Film & TV

Duchamp vs. the Dingbats

A woman examines Marcel Duchamp’s Nude Descending a staircase (No.2) during a press preview of the exhibit “The Armory Show at 100” at the New York Historical Society in New York in 2013. (Mike Segar/Reuters)
If he were around today, he’d be mocking today’s pieties, not joining the chorus. A new documentary about him misses the mark.

We owe to our British cousins the term “piss take,” meaning mockery of, say, the pretentious, the self-venerating, the toxically earnest. But it was a Frenchman who delivered what might have been history’s all-time classic piss take, Fountain. Marcel Duchamp submitted a urinal as a sculpture to the Society of Independent Artists in New York in 1917 to see if they would live up to their vow to accept anything into their galleries. The society didn’t display the work and, for the last time ever, the art world was exposed as a haven of phonies and hypocrites.

A new documentary, Marcel Duchamp: The Art of the Possible (which can be streamed via iTunes and Amazon), is of interest for how it maps out the way the art scene has turned itself inside out over a century, its tastes the exact opposite of what they once were. The kinds of stuffed shirts and gatekeepers who were Duchamp’s satiric targets now count themselves as his most devout disciples. If Duchamp (1887–1968) got a look at this hagiography, he’d be as surprised as you would be if you woke up 100 years from now and discovered that the world’s leading religion was built around the worship of Seth Rogen.

Duchamp would, I think, particularly enjoy the scene in which art experts praise his overwrought and unfocused work Large Glass for about five slavering minutes before we learn that its creator himself stamped it “dumb” and “boring.” (He was correct to do so.) Listening to the gasbags from the world of curation and criticism discuss Duchamp’s supposed goals of “deforming science and reinventing the universe” or solemnly intoning that “the questions of dematerialization, conceptualization, of the ephemeral act behind art are enormously influential here,” Marcel D would have scoffed. This was the man who once took a print of the Mona Lisa, drew a mustache on it, and affixed upon it the title “L.H.O.O.Q.,” which when read aloud in French sounds like, “She has a hot ass.” The man was a human whoopie cushion turned avatar of “important” art. “He really got people to think about art as an endeavor that was as important as science,” some pretentious bozo says in the film. Nonsense, and Duchamp didn’t say this. I suspect that even the most pompous curator who falls ill would rather be transported to Metropolitan Hospital than the Metropolitan Museum. I’ll go out on a limb and say that Jonas Salk mattered a bit more than Jackson Pollock.

Duchamp loved to embarrass hypocrites and gatekeepers and give wedgies to the conventional wisdom. If he were around today he’d be mocking today’s pieties, not joining the chorus. He’d have a go at identity politics, collapsed standards, and the relentlessness of cliché — notably, calling everything “revolutionary” even if it’s a puddle of plastic vomit on the floor of the Whitney. Fountain was a work about puncturing pretensions. Today the nobs swear what it really meant was “Woo-hoo! Anything can be art!”

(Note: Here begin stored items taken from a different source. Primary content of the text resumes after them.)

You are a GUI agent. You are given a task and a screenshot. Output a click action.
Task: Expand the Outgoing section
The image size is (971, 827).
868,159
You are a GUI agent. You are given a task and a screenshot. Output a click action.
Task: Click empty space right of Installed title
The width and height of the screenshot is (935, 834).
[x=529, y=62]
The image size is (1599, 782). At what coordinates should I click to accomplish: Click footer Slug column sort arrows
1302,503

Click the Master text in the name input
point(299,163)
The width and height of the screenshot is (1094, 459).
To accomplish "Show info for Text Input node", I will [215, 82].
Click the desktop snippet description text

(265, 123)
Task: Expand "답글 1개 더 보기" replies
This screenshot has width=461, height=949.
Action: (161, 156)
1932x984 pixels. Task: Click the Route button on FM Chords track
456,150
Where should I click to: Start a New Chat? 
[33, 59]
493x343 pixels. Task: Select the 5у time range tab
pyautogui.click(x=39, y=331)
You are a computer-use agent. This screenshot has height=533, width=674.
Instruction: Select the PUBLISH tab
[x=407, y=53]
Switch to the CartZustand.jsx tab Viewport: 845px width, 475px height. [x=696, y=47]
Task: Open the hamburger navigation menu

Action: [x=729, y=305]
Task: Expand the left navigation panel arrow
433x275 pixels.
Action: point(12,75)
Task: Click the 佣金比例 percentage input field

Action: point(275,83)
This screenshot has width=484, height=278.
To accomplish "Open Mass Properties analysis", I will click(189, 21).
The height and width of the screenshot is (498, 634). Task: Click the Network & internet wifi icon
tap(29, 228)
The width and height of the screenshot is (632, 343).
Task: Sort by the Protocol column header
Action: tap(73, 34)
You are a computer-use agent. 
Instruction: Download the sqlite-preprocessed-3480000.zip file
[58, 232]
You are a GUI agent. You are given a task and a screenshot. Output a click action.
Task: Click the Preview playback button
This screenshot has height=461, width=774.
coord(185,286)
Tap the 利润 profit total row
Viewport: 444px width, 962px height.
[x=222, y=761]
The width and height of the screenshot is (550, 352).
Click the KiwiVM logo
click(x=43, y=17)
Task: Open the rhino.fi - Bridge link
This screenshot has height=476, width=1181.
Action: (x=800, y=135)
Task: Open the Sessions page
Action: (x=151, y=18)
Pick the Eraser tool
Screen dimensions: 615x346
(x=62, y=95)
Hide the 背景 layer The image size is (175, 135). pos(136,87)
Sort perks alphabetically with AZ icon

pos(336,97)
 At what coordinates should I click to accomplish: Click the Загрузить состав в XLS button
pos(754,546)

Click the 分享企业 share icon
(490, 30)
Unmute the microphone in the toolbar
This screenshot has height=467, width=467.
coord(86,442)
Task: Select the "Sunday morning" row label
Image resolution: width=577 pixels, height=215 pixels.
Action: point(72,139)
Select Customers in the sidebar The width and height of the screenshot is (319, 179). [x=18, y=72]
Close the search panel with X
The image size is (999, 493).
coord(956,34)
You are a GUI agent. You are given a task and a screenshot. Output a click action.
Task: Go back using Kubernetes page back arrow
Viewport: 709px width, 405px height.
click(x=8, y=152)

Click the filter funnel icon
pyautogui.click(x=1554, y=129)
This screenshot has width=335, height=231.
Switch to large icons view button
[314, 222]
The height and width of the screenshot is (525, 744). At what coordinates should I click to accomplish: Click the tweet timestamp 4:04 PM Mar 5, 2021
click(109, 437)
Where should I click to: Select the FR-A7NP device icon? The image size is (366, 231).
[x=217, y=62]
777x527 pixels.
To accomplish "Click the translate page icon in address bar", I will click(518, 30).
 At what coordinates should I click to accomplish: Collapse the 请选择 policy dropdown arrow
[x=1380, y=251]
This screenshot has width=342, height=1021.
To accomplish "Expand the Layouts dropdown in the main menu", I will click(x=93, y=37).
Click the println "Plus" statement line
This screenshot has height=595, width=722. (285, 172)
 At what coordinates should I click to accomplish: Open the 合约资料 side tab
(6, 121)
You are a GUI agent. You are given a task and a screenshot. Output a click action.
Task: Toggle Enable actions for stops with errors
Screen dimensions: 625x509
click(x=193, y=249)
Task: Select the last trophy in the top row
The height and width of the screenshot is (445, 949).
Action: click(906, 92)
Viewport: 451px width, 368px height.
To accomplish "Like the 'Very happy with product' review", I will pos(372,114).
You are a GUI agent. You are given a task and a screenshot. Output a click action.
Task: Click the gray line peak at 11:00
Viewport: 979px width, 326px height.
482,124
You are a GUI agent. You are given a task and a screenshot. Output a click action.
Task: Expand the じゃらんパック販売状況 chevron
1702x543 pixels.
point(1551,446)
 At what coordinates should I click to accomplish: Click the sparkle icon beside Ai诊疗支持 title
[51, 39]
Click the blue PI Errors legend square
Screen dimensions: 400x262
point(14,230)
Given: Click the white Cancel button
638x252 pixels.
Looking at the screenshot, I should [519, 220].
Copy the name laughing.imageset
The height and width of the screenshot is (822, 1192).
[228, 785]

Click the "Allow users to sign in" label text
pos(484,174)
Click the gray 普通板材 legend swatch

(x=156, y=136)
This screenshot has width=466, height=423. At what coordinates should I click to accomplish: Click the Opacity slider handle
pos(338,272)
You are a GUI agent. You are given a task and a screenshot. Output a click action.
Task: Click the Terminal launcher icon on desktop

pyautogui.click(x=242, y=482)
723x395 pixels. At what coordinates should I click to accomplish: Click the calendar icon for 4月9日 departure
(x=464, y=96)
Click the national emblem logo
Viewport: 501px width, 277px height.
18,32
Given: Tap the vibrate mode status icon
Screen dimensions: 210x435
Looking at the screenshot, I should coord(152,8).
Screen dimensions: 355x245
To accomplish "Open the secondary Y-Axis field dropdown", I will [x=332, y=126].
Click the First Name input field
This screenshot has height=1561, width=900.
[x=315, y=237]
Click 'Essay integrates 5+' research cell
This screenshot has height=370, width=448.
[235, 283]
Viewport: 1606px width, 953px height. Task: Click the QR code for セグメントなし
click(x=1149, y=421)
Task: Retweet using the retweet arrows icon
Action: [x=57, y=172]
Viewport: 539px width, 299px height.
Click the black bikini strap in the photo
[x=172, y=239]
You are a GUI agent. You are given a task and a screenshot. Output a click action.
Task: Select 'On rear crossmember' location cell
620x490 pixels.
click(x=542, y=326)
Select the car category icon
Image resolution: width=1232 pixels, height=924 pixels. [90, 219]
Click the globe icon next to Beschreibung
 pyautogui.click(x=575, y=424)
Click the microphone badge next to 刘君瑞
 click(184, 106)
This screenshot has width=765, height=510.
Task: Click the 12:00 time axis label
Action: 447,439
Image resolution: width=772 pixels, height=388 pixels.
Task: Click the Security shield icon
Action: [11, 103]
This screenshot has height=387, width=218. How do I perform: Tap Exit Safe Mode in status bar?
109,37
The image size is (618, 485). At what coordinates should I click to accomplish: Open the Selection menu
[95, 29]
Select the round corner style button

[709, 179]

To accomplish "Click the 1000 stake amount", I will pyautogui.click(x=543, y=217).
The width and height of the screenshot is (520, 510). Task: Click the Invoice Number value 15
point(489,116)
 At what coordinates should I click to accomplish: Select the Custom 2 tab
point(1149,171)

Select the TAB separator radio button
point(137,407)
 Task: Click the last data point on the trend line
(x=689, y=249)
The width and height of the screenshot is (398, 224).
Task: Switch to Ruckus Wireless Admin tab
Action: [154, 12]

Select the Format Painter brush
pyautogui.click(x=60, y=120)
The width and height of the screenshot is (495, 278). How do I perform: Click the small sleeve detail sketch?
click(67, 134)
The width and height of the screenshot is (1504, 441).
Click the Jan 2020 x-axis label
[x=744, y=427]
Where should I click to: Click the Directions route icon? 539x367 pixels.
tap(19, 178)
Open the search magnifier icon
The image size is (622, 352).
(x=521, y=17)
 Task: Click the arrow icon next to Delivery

Only at the tail end of this documentary, after 90 minutes of deification of Duchamp and putting him on a pedestal, does one of its talking heads say, “This isn’t about a kind of deification of Duchamp, putting him on a pedestal. That’s the last thing he wanted. He wanted pedestals out of here.” Oh.

Duchamp once said, in a remark used as the epigraph of the film, “I force myself to contradict myself in order to avoid conforming to my own taste.” He didn’t even stick to his own dogmas, much less position himself as a hero/savior of art. Late in life, Duchamp criticized the “unnecessary worship of art” and worked on a nude to be exhibited posthumously, Étant Donnés, that was designed to frustrate fans who thought he had blown up representational art by issuing all those “Readymades,” or random junk labeled as art objects, again for a laugh.

Despite amusing hints that Duchamp may yet find himself canceled by the sorts of people whose approval he never sought in the first place (one observer muses that his Mona Lisa stunt was “appropriation”), he remains the cynosure of various schools of art, more influential today than Picasso. Except for the part about being funny; that aspect of Duchamp has not survived him. Instead he is sold as one of those ghastly symbols of making the world a better place by blowing up bourgeois conventions. One fathead tells us in an interview that, thanks to Duchamp, “we will see artists of the future . . . breaking through the barriers that are set up by society because if you can’t destroy society in your art, you can’t change it or make it better.” Sounds a little ambitious for a guy who liked to make hot-ass jokes.